(Dataset entries)

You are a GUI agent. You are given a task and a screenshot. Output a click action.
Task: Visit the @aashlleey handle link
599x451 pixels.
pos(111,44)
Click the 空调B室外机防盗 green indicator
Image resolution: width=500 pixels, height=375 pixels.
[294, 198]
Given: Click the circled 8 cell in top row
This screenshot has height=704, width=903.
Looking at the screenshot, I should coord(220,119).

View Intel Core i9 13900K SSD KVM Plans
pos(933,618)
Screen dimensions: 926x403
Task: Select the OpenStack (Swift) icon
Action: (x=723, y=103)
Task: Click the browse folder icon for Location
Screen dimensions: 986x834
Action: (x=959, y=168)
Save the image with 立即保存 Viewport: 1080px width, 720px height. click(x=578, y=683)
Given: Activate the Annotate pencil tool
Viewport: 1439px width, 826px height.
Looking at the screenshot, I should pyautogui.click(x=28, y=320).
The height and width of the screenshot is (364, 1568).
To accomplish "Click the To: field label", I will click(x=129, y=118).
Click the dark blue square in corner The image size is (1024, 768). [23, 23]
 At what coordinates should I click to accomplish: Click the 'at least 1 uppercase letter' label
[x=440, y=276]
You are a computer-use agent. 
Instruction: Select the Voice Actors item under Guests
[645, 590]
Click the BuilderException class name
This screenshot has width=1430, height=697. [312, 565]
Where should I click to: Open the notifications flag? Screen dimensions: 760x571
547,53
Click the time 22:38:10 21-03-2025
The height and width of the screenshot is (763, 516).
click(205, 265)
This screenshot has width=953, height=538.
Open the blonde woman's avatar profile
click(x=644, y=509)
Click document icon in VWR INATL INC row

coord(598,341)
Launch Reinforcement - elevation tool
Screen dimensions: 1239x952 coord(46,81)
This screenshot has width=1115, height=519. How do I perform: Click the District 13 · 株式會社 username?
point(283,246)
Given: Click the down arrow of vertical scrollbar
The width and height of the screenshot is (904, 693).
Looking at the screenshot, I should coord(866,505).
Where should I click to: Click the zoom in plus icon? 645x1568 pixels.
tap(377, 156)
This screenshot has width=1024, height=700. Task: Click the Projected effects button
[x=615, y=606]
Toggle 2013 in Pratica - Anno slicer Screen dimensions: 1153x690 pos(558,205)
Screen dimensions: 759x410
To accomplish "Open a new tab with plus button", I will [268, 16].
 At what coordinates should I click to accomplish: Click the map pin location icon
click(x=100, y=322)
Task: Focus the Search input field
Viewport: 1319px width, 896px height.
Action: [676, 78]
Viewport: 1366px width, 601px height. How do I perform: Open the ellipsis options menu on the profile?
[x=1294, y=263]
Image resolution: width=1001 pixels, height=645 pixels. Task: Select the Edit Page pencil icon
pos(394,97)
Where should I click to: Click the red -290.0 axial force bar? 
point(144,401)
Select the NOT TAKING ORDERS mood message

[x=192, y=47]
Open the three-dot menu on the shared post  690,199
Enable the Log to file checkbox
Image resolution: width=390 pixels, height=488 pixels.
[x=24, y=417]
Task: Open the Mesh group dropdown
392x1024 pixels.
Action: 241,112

### Work request:
In the entries above, find the line containing "Task: Open the Mesh group dropdown". Set down that line and every line after it through the last one, exactly and alone.

### Reply:
Task: Open the Mesh group dropdown
392x1024 pixels.
Action: 241,112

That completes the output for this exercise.